TEXTE EXTRAIT -
=-=-=-=-=
Sandrine Oudin a rencontré un homme exceptionnel qui a fait de la sécurité routière le combat de sa vie : un homme qu’il faut écouter à l’heure où le gouvernement tente de reprendre le combat contre un fléau qui fait 3 600 morts et plus de 70 000 blessés chaque année en France.

Pour sensibiliser les contrevenants, des stages de sensibilisation aux victimes sont organisés
Pour sensibiliser les contrevenants, des stages de sensibilisation aux victimes sont organisés © AFP / JAUBERT / ONLY FRANCE

Jean-Luc Callebaut a perdu son fils, victime d’un chauffard, dans un accident de la circulation. 

Après ce drame il a sombré, et puis il a décidé de tout faire pour éviter aux autres de vivre un tel cauchemar.
=-=-=-=-=
ACTIVITÉ A - Reproduisez à l'identique le passage du texte sur la sécurité routière qui commence à « Sandrine Oudin a » et se termine à « de la circulation. ».
ACTIVITÉ B -
Répondez aux questions suivantes d'après le texte sur la sécurité routière.
(i) Combien de morts la sécurité routière fait-elle chaque année en France ?
(ii) Qui Jean-Luc Callebaut a-t-il perdu dans un accident de la circulation ?
(iii) Qui a rencontré Jean-Luc Callebaut ?
ACTIVITÉ C - Reprenez le texte sur la sécurité routière à la suite de sa dernière phrase et poursuivez-le.
Les lignes enregistrées n'ont aucun rôle ici.

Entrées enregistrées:
=-=-=-=-=
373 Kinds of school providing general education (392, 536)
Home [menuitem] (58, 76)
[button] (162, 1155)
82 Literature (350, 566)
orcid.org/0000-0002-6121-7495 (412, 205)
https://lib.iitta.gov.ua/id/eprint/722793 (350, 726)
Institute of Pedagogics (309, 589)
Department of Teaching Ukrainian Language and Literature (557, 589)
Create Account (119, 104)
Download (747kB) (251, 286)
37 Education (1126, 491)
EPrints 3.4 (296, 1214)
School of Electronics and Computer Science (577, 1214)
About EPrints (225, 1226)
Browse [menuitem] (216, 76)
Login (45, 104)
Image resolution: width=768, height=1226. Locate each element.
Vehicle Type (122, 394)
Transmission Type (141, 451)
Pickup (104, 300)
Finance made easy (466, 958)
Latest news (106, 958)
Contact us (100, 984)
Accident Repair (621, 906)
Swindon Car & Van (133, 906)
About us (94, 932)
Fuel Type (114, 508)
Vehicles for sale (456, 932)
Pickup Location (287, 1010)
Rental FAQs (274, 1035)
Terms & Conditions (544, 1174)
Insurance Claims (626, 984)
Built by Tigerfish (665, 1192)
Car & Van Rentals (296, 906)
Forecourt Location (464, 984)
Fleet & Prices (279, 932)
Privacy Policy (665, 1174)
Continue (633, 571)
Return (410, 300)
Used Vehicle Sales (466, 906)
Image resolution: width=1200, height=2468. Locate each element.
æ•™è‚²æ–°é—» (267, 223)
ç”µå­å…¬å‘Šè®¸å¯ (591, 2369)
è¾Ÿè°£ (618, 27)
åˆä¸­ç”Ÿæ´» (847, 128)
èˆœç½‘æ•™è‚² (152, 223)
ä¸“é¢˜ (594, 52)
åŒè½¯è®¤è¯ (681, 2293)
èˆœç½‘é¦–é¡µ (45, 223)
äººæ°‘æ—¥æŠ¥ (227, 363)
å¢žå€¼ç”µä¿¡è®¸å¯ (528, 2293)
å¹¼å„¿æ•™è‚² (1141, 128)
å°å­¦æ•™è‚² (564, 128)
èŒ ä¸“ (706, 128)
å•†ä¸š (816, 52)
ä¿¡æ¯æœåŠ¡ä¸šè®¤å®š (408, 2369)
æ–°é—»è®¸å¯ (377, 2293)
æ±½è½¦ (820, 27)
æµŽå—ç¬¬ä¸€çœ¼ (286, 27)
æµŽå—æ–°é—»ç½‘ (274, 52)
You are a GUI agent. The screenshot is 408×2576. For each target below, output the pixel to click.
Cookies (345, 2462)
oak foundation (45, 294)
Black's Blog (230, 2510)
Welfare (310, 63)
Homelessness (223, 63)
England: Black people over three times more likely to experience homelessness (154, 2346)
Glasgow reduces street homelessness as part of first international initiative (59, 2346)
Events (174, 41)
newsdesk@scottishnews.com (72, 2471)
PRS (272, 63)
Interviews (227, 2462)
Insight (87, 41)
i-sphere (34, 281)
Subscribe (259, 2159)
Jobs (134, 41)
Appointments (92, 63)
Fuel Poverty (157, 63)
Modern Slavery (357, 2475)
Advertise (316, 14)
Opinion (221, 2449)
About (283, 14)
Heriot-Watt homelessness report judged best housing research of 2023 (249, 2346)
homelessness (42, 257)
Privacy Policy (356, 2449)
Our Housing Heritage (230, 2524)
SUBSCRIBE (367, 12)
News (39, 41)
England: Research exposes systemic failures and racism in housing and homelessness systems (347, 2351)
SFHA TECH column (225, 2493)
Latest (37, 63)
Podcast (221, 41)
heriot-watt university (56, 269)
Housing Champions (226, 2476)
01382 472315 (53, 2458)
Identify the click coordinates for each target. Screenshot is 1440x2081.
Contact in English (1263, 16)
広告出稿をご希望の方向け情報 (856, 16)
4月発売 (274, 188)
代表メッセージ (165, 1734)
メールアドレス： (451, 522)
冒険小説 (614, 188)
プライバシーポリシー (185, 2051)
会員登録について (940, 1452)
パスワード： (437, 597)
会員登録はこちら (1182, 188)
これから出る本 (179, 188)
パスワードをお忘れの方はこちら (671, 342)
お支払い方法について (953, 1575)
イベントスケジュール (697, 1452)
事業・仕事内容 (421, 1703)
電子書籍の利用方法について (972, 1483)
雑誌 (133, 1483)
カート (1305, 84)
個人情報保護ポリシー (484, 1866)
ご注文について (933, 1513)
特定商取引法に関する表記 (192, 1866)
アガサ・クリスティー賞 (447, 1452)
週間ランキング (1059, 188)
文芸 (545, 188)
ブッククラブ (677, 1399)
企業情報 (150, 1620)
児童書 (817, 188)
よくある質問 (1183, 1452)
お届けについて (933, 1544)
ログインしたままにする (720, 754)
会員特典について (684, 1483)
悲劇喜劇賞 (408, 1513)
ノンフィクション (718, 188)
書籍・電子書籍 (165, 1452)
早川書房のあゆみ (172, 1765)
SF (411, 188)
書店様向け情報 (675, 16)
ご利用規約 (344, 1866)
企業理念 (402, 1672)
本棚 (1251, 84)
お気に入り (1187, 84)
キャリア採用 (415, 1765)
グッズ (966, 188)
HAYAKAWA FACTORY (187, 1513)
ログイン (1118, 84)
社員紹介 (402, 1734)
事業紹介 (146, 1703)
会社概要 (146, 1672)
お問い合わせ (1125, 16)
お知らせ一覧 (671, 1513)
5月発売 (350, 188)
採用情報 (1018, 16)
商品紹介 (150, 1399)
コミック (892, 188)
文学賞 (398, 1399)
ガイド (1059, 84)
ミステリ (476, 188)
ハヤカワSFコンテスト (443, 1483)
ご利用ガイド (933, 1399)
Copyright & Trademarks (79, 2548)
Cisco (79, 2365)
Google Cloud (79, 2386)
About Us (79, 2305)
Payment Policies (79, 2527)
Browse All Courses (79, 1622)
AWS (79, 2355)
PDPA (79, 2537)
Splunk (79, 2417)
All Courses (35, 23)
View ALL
=-=-=-=-=
ZONE DE RÉPONSE A -
Sandrine Oudin a rencontré un homme exceptionnel qui a fait de la sécurité routière le combat de sa vie : un homme qu’il faut écouter à l’heure où le gouvernement tente de reprendre le combat contre un fléau qui fait 3 600 morts et plus de 70 000 blessés chaque année en France.

Pour sensibiliser les contrevenants, des stages de sensibilisation aux victimes sont organisés
Pour sensibiliser les contrevenants, des stages de sensibilisation aux victimes sont organisés © AFP / JAUBERT / ONLY FRANCE

Jean-Luc Callebaut a perdu son fils, victime d’un chauffard, dans un accident de la circulation.

ZONE DE RÉPONSE B -
(i) 3 600 morts.
(ii) Son fils.
(iii) Sandrine Oudin.

ZONE DE RÉPONSE C -
Jean-Luc a 56 ans, il avait trois enfants jusqu’en 2007, jusqu’à ce soir d’été où son petit dernier s’est fait faucher en scooter par un homme qui avait bu.

Depuis la mort de son fils, Jean-luc parcourt plus de 20 000 kms par an, en dehors de ses heures de travail, pour intervenir dans les établissements scolaires, les prisons, les festivals, partout où il peut raconter son histoire… 

Son but, ce n’est pas de faire pleurer, c’est de témoigner pour faire changer les comportements des automobilistes. 

Sandrine Oudin l'a suivi lors d’un stage de confrontation aux victimes, un de ces stages que les auteurs de grands délits routiers doivent suivre à la demande de la justice. 

Il les anime pour l’association Marilou, une association de parents de victimes qu’il a rejoint il y a 10 ans. 

Le dernier stage avait lieu à Beauvais. Une vingtaine de personnes poursuivies l’y attendaient.